A Credit Suisse’s inquiry into its collapse has chosen to maintain file secrecy for 50 years, sparking concern among Swiss historians. According to a parliamentary committee document, the parliamentary investigation aims to preserve confidentiality by extending the protection period from the usual 30 years to 50 years, amidst intense public interest in the issue.
This investigation holds particular significance as it delves into the actions of the Swiss government, financial regulator, and central bank leading up to UBS’s emergency takeover of Credit Suisse in March.
It is the country’s fifth modern historical investigation, with the committee of lawmakers wielding considerable power, authorized to summon state bodies, including the Swiss cabinet and finance ministry.

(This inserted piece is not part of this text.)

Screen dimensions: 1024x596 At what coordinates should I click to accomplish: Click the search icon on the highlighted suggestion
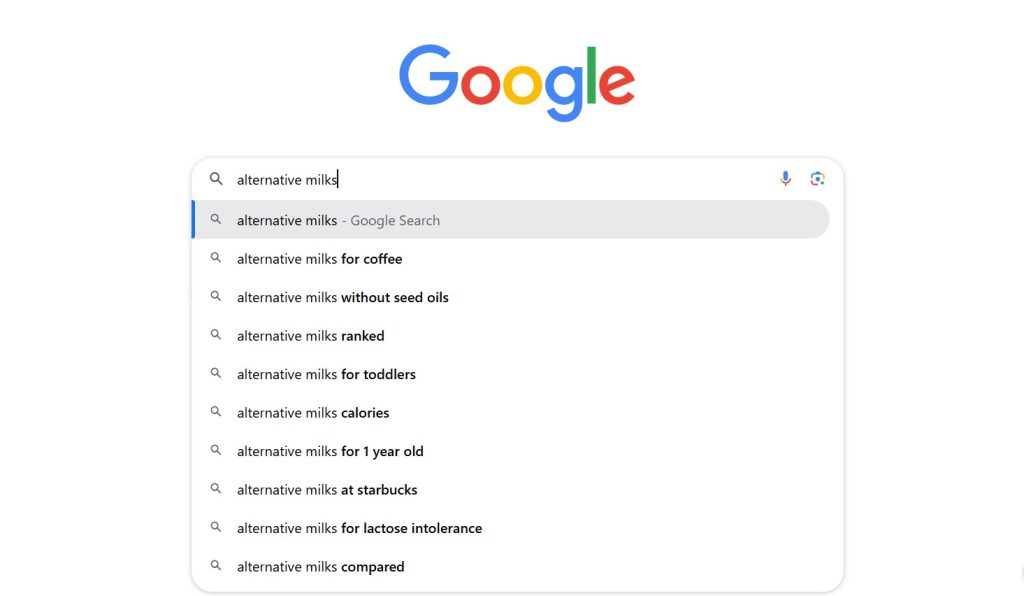click(216, 220)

The strategy paper outlining the communication policy confirms the 50-year restriction on file access after the investigation concludes.
“After the completion of the investigation, the files shall be handed over to the Federal Archives and shall be subject to an extended protection period of 50 years,” the committee stated in a strategy paper outlining its communication policy.
The Swiss parliament has refrained from commenting on the matter so far, according to Reuters.
However, the Swiss Society for History has raised valid concerns. Sacha Zala, the society’s president, communicates with commission head Isabelle Chassot, advocating for accessibility to the Credit Suisse files for future researchers.
Zala has underscored the files’ potential value in scientifically investigating the 2023 banking crisis.
“Should researchers want to scientifically investigate the 2023 banking crisis, access to the CS files would be invaluable,” Zala wrote, according to the newspaper.
Despite this concern, the committee has emphasized confidentiality, vowing to maintain secrecy during its proceedings, which could involve interviews with bankers. All participants, including commission members and interviewees, are bound by strict confidentiality rules. The committee has also warned that any indiscretions may jeopardize its work, tarnish its credibility, and adversely affect the Swiss financial center.
The decision to preserve files for half a century appears at the first sight to be driven by the interest to protect sensitive information and maintain the integrity of the investigation. However, it has made historians worried as such extended secrecy might hinder academic research and limit the public’s access to essential historical insights into the financial crisis. The balance between confidentiality and historical accountability remains a critical concern as the investigation unfolds.